Attenuation characteristics of anelasticity and cumulative effect of damage

With the rapid development of infrastructure such as subway and high-speed railway, people should pay attention to long-term elastic fatigue load, especially dynamic load and highfrequency effect. In this paper, the relaxation attenuation peaks of temperature and frequency anelastic behavior of saturated sandstone and marble under forced resonance anduniaxial cyclic loading in the elastic range are studied at frequencies ranging from 0. 01 to 1000 Hz and temperatures ranging from 50 to 200 C. The results show that the elastic modulus and wave velocity decrease with the increase of temperature, and the decreasing gradient is steeper than that of general rock mechanics experiments.

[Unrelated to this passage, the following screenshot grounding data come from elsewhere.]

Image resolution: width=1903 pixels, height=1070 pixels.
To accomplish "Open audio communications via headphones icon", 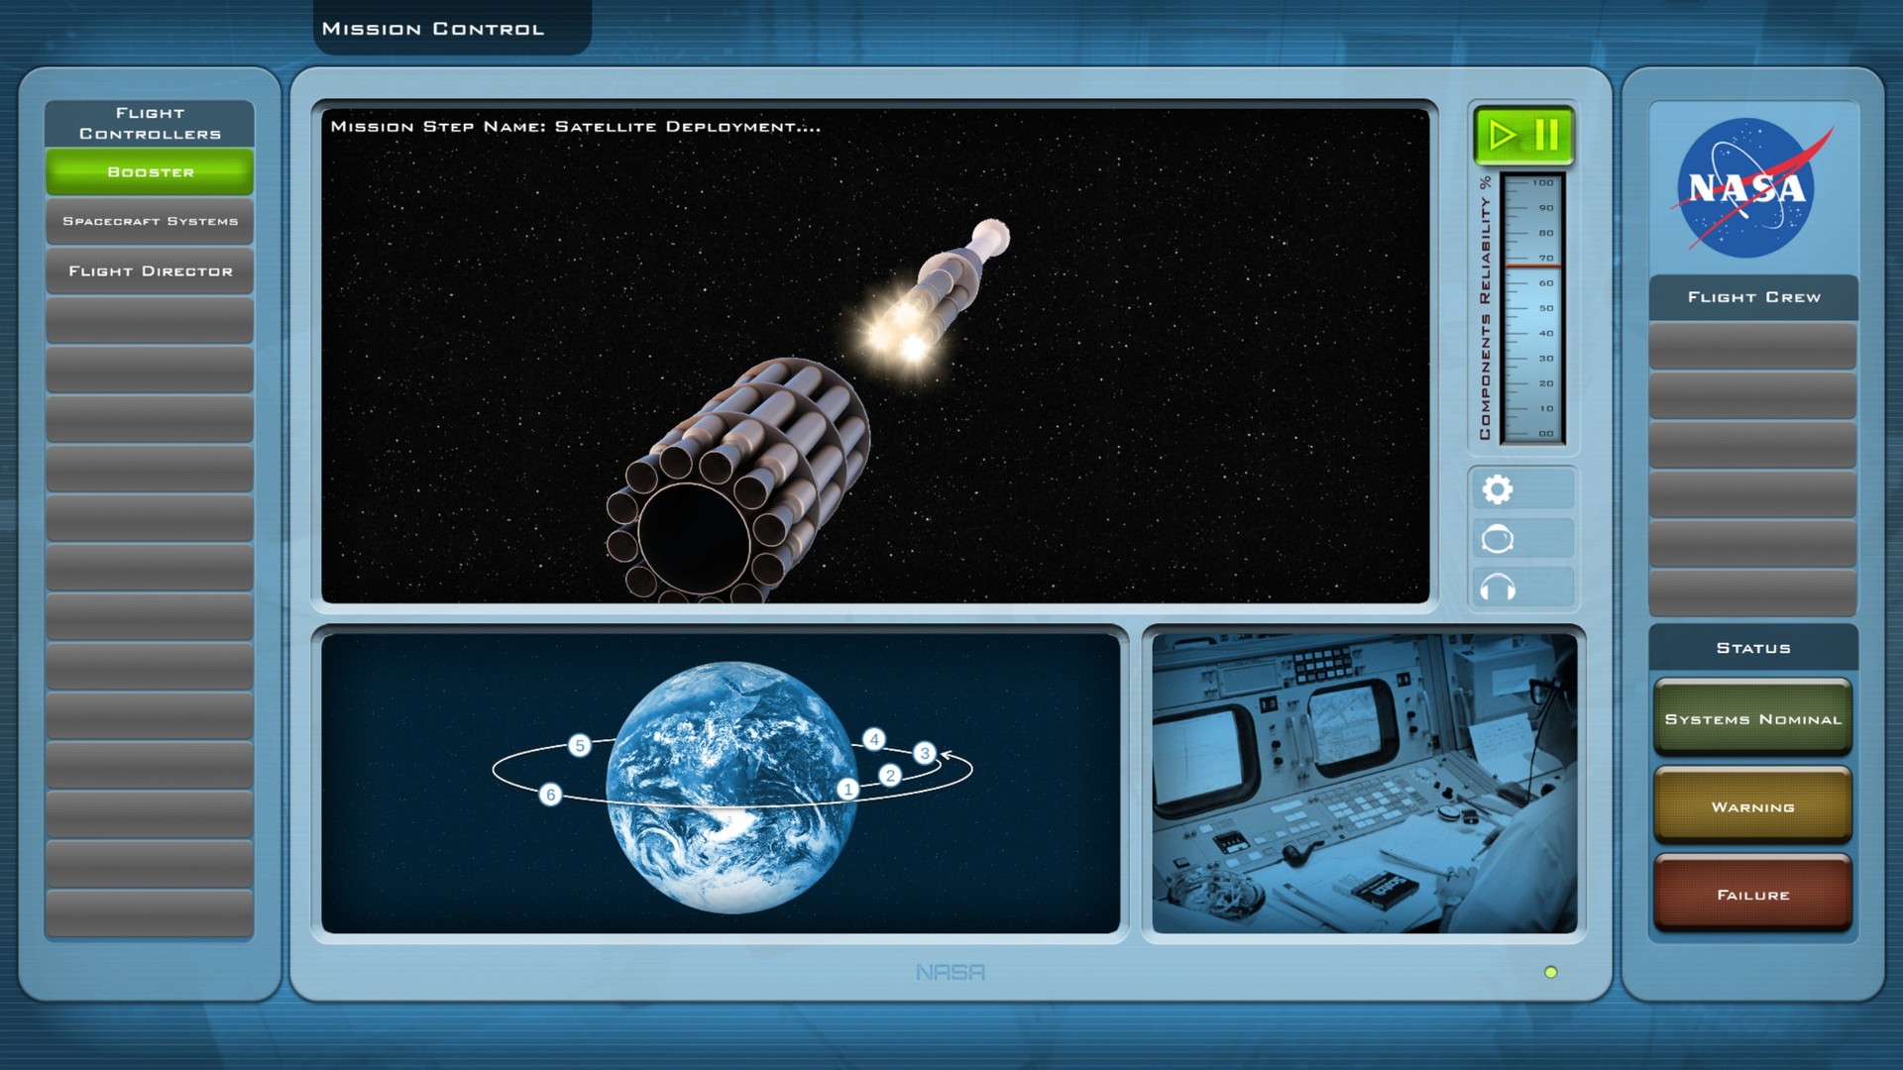I will pyautogui.click(x=1500, y=587).
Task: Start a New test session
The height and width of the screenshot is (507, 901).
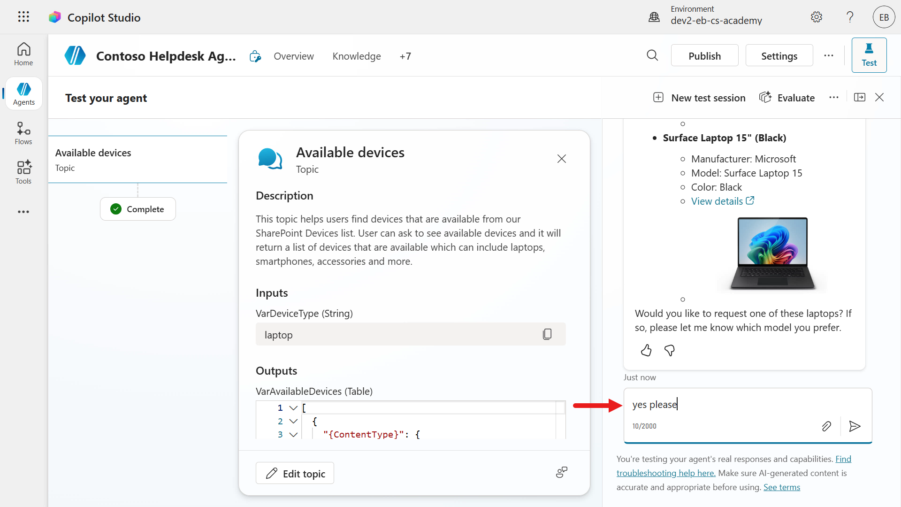Action: tap(699, 98)
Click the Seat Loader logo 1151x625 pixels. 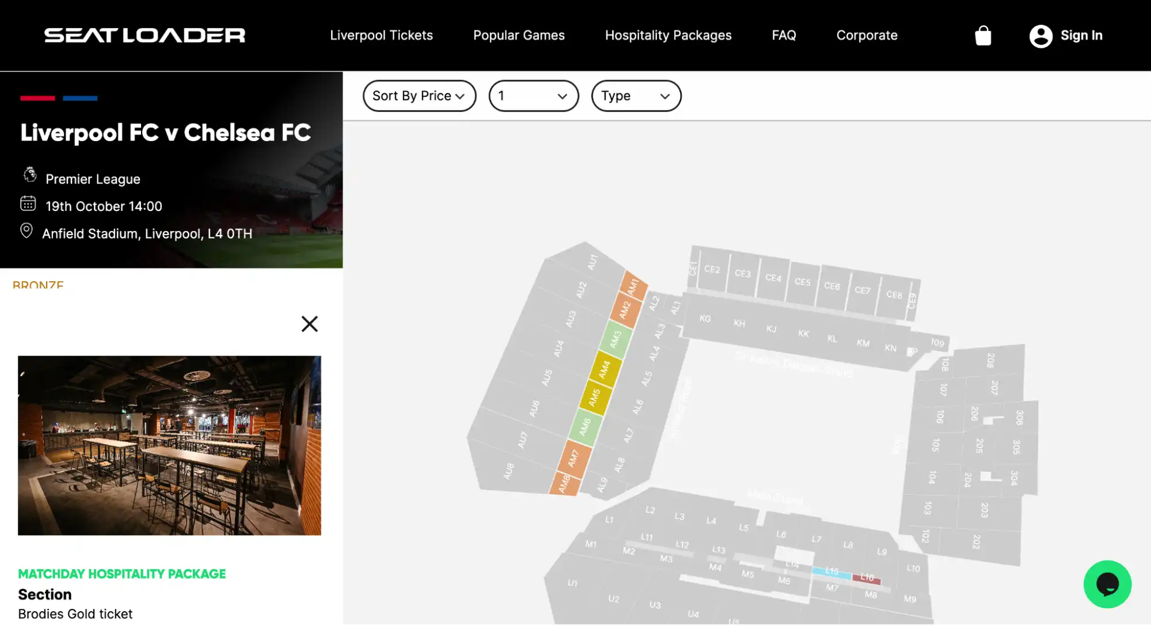click(x=145, y=35)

With the increase of frequency, the elastic modulus and wave velocity increase significantly, and the dispersion effect will strengthen. The results reflect the micro process of movement and interaction between micro damage such as micro defects in rock induced by stress, which will lead to the change of microstructure, and then cause micro displacement and micro damage. Micro damage may cause fatigue damage and fracture after a period or a long time of accumulation. The non-uniformity of microstructure in rock and filling or inclusion defects in rock is the weakest part form in rock, which will make a new microcrack system again under the action of cyclic stress, so as to accelerate the accumulation of damage and cause fracture. In addition, the residual stress of various channels in rock will lead to fatigue damage. The increase of vibration frequency will also accelerate the damage of rock. Combined with the comprehensive effect of temperature rise, it will cause the growth of microcracks in rock, lead to the change or damage of rock microstructure, degrade the quality of rock and rock mass media, and then lead to the damage of rock foundation. Although the anelastic damages are caused below the yield point, they will eventually degrade the quality of the rock.